▸ **ASSIGNMENT**: The answer must consist only of the lines from the line with "Media-Markt mahnte regelmäßig" to the line with "For every named target in this 803×2576", both included, exactly as they stand below.

[Collection entries]

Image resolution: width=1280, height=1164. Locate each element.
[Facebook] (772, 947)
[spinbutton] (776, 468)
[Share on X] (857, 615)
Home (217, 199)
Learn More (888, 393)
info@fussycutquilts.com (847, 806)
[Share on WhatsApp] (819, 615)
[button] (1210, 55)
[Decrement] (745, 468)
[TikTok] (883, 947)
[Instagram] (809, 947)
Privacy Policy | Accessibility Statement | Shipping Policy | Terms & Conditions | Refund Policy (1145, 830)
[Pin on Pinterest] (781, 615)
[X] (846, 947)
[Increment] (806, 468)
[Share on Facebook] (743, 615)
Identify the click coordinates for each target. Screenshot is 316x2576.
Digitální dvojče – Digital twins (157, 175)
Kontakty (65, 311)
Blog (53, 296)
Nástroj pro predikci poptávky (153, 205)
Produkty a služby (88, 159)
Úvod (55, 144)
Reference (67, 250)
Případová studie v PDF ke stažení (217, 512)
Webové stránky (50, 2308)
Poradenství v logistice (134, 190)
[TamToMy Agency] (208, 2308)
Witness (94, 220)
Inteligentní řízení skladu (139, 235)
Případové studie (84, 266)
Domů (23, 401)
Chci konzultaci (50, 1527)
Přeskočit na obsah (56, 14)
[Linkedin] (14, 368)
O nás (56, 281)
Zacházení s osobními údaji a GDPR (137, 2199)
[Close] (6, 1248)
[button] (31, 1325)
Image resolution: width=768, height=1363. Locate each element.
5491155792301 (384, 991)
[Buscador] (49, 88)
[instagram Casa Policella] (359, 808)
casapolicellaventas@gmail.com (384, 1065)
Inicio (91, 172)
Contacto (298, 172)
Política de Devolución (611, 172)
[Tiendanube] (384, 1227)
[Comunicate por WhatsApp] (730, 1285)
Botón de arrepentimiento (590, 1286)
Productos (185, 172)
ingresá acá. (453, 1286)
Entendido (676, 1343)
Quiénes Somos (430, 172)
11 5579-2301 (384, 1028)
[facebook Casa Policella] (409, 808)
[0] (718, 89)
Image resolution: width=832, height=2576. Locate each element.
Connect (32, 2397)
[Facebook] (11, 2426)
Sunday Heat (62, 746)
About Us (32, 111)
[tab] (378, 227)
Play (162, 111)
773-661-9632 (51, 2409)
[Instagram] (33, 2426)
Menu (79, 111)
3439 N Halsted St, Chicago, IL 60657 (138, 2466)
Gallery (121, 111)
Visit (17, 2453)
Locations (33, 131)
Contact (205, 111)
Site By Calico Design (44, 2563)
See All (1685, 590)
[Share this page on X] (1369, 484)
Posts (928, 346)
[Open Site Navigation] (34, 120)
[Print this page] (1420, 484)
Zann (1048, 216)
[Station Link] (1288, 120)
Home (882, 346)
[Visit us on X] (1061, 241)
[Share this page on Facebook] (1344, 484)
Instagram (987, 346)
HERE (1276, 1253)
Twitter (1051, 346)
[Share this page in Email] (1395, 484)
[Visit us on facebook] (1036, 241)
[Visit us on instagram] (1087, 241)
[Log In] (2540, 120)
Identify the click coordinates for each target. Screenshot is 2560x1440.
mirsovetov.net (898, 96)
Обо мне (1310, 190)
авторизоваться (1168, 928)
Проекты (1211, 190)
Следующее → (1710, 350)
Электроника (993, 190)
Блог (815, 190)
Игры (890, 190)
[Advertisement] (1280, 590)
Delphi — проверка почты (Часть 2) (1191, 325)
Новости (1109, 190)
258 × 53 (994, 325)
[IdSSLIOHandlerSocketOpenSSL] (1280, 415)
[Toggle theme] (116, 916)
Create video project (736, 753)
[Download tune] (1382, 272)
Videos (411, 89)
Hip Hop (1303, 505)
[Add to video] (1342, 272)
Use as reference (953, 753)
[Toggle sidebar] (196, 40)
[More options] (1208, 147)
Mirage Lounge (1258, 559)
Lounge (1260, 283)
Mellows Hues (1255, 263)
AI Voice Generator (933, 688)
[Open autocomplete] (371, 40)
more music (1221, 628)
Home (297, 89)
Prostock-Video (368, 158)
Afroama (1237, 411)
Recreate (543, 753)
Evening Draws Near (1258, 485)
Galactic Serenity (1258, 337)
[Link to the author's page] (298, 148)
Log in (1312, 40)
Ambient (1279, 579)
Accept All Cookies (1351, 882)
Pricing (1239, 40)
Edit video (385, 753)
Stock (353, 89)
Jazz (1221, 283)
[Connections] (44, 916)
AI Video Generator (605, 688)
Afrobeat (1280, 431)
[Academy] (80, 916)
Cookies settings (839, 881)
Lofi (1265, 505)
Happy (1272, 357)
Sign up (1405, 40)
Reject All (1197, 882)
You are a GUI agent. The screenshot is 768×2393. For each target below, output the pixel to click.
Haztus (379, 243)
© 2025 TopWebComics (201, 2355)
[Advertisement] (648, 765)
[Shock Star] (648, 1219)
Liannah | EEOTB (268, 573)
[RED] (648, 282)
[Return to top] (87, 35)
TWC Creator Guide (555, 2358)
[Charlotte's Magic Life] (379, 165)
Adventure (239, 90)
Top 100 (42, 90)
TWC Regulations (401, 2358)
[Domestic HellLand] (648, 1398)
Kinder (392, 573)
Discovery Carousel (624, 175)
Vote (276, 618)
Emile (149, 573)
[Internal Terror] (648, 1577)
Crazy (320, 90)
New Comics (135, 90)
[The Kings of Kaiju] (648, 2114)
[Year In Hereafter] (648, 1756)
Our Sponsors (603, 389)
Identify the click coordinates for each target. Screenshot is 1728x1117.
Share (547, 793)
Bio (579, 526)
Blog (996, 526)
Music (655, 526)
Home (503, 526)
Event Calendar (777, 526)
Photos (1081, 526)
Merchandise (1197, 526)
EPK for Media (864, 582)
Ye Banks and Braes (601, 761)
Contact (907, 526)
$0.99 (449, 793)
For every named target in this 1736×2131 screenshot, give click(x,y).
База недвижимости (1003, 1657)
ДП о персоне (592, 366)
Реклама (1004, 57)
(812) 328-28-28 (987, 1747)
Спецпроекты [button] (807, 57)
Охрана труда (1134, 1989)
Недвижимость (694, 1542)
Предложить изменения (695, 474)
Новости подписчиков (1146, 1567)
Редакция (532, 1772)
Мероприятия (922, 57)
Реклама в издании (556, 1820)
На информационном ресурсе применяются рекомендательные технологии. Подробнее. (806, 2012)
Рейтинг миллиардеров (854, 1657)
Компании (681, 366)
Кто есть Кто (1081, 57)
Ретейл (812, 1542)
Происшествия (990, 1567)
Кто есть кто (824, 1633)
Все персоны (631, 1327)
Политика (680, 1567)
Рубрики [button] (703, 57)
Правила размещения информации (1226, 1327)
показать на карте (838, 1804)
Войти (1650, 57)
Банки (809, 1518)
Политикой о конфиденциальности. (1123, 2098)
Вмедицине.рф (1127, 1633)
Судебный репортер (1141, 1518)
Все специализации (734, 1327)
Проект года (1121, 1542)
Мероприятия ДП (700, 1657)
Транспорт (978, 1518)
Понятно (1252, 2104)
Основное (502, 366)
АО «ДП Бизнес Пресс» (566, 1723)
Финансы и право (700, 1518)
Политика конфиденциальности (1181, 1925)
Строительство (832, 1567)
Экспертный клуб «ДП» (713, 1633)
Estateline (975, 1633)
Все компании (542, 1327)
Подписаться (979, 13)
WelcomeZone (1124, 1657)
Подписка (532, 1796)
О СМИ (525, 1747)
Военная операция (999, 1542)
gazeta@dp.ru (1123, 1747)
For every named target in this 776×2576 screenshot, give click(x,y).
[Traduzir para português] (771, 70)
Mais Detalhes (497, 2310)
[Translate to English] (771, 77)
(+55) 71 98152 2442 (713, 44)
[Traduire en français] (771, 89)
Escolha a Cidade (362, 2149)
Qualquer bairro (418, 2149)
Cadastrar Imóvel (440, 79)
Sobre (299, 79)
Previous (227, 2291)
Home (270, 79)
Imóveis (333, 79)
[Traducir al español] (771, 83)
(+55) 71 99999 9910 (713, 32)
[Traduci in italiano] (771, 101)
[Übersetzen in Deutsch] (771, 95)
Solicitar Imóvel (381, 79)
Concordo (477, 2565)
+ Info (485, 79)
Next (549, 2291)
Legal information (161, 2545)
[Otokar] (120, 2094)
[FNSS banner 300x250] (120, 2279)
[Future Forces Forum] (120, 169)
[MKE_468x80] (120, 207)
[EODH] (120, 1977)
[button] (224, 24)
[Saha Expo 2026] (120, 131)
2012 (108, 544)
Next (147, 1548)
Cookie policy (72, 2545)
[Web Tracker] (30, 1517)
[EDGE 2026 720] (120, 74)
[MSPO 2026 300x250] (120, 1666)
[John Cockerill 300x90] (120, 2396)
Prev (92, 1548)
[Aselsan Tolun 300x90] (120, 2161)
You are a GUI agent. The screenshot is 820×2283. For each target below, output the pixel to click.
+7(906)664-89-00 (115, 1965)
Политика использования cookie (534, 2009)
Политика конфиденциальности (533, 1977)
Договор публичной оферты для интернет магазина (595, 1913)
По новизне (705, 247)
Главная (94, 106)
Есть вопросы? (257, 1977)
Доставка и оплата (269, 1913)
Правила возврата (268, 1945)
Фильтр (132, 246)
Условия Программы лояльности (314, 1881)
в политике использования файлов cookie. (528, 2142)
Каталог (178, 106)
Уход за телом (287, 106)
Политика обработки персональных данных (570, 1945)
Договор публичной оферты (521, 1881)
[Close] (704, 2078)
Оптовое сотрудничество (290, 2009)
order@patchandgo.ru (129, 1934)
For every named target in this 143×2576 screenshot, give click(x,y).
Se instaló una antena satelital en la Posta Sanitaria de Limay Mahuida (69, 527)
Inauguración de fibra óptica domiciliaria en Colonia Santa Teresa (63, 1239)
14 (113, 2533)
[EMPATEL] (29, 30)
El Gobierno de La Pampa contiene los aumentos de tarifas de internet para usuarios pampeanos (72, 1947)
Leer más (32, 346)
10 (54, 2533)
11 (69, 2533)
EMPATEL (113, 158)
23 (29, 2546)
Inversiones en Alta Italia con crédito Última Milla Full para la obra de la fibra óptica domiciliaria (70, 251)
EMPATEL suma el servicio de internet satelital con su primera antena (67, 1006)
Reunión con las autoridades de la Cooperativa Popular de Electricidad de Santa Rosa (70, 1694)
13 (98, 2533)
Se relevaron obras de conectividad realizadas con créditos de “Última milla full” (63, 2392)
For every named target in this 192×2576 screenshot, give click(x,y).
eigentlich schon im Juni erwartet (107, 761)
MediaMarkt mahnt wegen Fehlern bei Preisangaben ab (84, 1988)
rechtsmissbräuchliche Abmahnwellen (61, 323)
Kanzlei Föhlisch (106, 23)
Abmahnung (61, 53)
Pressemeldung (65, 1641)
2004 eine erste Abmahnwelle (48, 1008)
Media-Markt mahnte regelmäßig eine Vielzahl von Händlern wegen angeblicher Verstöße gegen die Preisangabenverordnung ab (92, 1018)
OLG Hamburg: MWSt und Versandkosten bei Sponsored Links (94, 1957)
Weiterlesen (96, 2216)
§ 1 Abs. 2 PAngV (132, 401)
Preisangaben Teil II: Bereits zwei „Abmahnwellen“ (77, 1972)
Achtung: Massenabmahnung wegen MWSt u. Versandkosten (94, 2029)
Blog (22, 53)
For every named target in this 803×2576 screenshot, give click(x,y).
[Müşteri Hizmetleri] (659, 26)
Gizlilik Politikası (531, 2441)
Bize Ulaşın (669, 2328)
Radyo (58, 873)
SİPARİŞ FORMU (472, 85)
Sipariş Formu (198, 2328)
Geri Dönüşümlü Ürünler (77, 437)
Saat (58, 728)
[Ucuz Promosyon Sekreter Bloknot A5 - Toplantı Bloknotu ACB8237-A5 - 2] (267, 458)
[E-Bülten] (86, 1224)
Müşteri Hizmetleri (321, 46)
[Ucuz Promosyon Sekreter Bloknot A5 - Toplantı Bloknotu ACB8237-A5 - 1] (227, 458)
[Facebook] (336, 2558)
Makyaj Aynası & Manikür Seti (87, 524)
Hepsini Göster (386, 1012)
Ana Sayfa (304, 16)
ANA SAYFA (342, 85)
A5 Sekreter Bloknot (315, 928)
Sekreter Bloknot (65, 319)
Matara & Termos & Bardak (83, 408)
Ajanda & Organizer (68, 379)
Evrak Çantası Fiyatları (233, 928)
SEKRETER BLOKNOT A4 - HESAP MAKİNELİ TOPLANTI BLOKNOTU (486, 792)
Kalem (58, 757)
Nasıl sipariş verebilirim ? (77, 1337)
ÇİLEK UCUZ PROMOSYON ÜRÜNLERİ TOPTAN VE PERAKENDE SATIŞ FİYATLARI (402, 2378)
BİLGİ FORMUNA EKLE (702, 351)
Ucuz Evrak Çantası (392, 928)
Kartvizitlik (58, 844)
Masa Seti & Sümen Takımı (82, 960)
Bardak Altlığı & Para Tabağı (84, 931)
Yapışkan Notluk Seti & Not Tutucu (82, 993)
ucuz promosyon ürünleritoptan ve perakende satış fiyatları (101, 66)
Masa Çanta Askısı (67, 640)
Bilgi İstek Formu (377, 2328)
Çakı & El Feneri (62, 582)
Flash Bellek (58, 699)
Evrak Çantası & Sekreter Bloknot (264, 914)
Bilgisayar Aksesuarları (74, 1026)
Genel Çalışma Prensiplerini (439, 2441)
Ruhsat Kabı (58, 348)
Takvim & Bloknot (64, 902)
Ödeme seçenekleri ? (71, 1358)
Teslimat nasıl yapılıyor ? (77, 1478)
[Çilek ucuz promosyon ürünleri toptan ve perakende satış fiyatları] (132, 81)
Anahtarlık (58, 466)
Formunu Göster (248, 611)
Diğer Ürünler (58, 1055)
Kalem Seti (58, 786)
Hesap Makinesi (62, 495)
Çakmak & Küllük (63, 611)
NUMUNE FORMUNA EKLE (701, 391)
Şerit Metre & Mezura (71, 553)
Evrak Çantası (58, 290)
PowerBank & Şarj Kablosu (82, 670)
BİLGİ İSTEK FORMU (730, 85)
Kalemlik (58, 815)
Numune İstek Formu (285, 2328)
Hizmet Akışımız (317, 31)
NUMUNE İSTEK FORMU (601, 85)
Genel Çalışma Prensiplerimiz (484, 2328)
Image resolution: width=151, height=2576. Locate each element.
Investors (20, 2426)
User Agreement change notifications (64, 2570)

▸ **ANSWER AREA**:
Media-Markt mahnte regelmäßig eine Vielzahl von Händlern wegen angeblicher Verstöße gegen die Preisangabenverordnung ab (92, 1018)
OLG Hamburg: MWSt und Versandkosten bei Sponsored Links (94, 1957)
Weiterlesen (96, 2216)
§ 1 Abs. 2 PAngV (132, 401)
Preisangaben Teil II: Bereits zwei „Abmahnwellen“ (77, 1972)
Achtung: Massenabmahnung wegen MWSt u. Versandkosten (94, 2029)
Blog (22, 53)
For every named target in this 803×2576 screenshot, give click(x,y).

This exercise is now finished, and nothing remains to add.